Chaired by Councillor Fiona Lackenby, the meeting gave members of the public and elected members of SBC a chance to put their questions and points of view to Mr Campbell, who was commissioned by SBC to compile a report on sport and leisure facilities across the region.
The report was released last October and immediately caused a storm of controversy, mainly because of its recommendations to close swimming pools across the Borders.
Selkirk councillor Kenneth Gunn repeated his concerns about the social consequences of the loss of swimming pools to individual towns, the recommendation being to build a multifaceted sports complex in Galashiels. And he called into question Mr Campbell’s understanding of the Borders area.
“Each Borders town deserves to have its own swimming pool and sports facilities, wherever they are.
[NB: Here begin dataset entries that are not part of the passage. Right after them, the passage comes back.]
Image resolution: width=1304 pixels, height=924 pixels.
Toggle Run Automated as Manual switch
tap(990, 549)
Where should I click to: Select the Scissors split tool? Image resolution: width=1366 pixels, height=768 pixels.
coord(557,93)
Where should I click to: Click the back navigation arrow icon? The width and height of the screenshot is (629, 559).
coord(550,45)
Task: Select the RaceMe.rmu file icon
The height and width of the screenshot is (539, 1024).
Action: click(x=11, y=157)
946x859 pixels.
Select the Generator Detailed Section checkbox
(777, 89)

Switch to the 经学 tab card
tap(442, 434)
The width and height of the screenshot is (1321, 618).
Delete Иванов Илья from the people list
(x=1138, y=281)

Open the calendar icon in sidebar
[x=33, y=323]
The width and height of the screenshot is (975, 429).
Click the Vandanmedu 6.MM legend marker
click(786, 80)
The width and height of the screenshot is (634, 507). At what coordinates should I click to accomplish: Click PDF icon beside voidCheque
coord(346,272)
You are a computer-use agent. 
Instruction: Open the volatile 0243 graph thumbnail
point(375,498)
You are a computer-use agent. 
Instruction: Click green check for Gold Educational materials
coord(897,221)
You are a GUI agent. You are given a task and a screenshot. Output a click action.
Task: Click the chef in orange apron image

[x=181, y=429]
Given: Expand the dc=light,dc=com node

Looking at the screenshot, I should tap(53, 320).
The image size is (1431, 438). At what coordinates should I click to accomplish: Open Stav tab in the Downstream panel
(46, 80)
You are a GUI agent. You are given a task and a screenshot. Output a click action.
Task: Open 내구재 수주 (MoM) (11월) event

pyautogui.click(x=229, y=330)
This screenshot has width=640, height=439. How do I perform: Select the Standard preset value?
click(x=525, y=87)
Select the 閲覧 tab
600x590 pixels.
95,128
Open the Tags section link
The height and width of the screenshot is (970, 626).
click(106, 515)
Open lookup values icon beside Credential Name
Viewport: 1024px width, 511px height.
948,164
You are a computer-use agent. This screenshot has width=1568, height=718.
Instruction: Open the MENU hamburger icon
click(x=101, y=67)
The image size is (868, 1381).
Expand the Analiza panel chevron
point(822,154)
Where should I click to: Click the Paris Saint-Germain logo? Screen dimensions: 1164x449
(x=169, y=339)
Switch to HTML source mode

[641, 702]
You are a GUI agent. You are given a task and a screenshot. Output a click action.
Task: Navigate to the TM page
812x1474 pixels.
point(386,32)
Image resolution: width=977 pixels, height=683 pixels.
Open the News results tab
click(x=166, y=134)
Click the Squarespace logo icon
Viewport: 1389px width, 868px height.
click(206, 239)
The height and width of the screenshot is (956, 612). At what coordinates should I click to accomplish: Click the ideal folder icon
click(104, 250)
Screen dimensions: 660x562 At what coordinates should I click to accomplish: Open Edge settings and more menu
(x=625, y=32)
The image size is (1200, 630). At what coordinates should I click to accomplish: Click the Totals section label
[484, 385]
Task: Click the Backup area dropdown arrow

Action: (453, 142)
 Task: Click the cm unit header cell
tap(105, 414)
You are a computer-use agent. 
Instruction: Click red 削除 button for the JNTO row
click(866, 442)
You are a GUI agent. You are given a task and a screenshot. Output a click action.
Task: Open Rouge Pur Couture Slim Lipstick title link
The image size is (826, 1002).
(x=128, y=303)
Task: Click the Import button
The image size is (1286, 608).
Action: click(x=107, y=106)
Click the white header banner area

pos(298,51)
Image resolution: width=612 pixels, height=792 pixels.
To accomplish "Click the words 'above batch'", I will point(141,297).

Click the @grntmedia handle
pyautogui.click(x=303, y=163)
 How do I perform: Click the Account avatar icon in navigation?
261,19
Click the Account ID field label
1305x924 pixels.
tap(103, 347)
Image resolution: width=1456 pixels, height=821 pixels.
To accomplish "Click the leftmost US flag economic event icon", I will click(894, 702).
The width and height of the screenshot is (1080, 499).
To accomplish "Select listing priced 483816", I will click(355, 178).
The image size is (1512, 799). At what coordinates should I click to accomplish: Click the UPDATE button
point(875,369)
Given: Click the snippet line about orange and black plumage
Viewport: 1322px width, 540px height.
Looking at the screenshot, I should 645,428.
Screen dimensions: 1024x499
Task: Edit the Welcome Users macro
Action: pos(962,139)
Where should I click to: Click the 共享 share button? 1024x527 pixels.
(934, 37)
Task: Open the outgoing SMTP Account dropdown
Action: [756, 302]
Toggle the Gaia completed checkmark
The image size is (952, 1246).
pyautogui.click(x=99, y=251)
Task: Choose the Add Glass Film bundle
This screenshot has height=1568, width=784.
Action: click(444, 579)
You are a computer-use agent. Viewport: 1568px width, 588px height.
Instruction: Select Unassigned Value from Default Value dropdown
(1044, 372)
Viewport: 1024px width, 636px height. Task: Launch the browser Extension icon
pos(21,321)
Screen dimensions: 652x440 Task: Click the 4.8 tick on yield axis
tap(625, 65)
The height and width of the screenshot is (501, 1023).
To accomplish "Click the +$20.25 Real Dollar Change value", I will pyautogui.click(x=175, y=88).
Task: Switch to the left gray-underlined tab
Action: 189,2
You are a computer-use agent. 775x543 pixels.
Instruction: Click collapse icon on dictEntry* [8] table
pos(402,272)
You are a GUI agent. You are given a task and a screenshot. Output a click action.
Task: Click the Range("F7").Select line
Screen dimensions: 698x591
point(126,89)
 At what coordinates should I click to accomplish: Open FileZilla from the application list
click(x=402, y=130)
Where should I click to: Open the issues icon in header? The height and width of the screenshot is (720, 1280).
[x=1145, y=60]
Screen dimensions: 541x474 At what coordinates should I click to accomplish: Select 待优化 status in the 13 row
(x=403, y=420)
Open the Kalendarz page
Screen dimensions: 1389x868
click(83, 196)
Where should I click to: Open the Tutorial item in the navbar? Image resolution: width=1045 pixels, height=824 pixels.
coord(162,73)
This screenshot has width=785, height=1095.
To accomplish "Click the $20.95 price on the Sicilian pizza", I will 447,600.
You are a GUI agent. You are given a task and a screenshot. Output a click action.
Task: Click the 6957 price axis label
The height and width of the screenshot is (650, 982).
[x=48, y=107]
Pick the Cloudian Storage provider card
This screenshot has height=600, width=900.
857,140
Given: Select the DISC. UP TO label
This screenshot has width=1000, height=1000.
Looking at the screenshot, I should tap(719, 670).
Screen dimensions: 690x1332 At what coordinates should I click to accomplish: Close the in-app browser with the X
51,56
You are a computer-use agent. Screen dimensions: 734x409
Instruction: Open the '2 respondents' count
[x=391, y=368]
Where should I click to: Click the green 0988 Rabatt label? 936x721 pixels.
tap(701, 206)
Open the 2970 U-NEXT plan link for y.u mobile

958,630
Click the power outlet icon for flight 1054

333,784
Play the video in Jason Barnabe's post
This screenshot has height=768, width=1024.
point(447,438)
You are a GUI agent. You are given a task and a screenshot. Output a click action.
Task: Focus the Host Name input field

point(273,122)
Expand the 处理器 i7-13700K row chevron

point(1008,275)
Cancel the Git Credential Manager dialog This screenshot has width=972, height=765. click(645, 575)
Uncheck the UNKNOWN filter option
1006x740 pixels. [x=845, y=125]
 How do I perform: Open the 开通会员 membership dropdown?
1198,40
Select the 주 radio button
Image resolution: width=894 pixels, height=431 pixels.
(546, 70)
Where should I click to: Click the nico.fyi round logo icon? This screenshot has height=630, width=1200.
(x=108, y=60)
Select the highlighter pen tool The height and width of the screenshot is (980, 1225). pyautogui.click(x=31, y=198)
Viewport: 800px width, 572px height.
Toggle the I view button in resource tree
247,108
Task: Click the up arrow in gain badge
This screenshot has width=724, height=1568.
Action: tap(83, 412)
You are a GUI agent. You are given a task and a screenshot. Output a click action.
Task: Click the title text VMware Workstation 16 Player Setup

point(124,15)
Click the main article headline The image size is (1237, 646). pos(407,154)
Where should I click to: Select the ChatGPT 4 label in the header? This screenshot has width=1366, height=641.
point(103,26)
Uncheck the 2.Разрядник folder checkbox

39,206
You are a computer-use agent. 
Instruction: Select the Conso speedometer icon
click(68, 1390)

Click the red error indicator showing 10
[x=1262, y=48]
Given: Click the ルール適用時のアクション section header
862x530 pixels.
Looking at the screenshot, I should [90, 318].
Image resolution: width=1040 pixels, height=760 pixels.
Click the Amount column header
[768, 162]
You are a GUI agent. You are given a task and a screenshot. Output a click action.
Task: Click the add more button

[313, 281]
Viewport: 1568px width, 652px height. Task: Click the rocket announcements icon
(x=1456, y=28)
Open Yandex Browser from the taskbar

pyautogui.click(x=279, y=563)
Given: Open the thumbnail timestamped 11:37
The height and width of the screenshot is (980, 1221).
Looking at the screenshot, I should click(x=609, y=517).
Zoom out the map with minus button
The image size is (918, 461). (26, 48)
I don’t think you know the Borders at all, Mr Campbell,” he accused.
Councillor Gordon Edgar added his weight to the argument, calling the recommendations “elitist”, and maintained that, contrary to what is in the report, “keeping the status quo is an option if it is budgeted and costed properly.”
But despite the passionate barrage Mr Campbell insisted that keeping the current facilities running in the long term would put an unnecessary strain on council budgets and that an “all-singing, all-dancing” state-of-the-art facility was the most viable option.
Mr Campbell reiterated that while the report highlighted issues and possible solutions, no firm decisions had been made and that all opinions would be noted and taken forward. “There are no done deals,” he said.
Others attending the meeting were SBC chief executive David Hume and executive member for culture sport and community learning Graham Garvie.
Meanwhile, this week Conservative MSP John Lamont is urging more people to put their views across. “We should not be in any doubt that these proposals could have significant consequences on the sporting facilities in the Borders and could lead to leisure centres being closed,” he said.
“The consultation paper suggests that there should a new sporting centre in Galashiels serving the whole of Borders. However, we all know how limited the public transport network is in the Borders, particularly in the evenings. I just don’t think that people from across the region are going to flock to Gala to use this new facility. If we really want people to have healthy and active lifestyles, the sporting facilities must be local to each community. Centralisation will simply not work.”
“If we want the council to know how strongly we feel about this, people are going to have to write in and tell them.”
The Borders Sports Conference has been rescheduled for Sunday March 6 at the Scottish Borders Campus in Galashiels – and the formal consultation process has been extended to Tuesday March 15. The conference, originally due to be held in December, had to be postponed due to the adverse weather experienced at the time across the Borders.